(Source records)
===

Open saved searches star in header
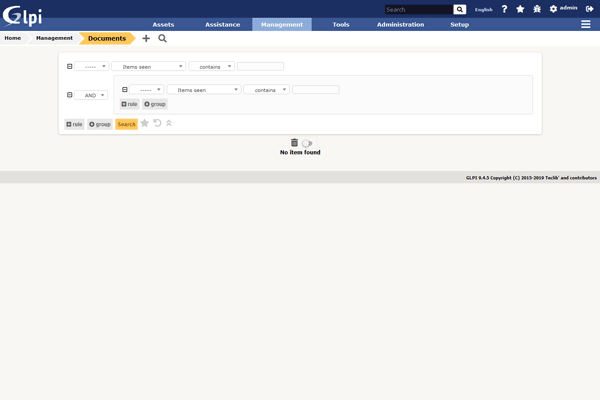The height and width of the screenshot is (400, 600). 520,9
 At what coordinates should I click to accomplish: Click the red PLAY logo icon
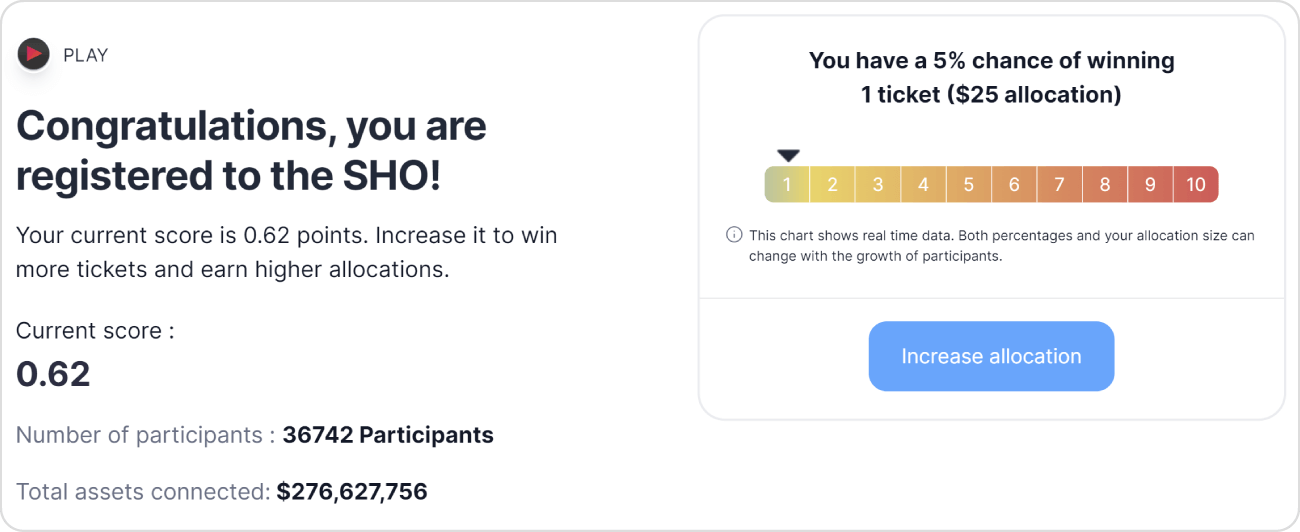34,54
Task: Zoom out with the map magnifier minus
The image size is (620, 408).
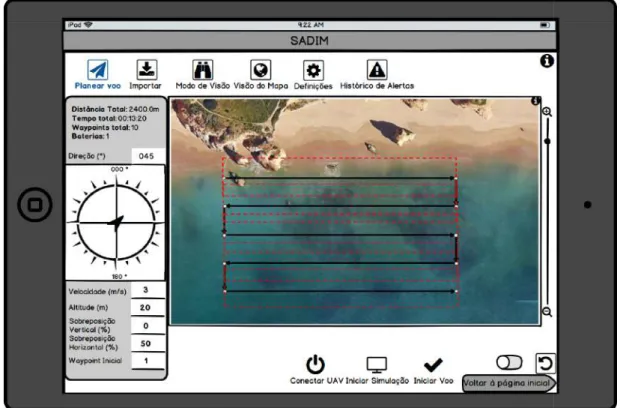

===

Work order: Leave the pictures behind and repeat each entry exactly.

The answer:
Open saved searches star in header
The height and width of the screenshot is (400, 600). 520,9
 At what coordinates should I click to accomplish: Click the red PLAY logo icon
34,54
Task: Zoom out with the map magnifier minus
The image size is (620, 408).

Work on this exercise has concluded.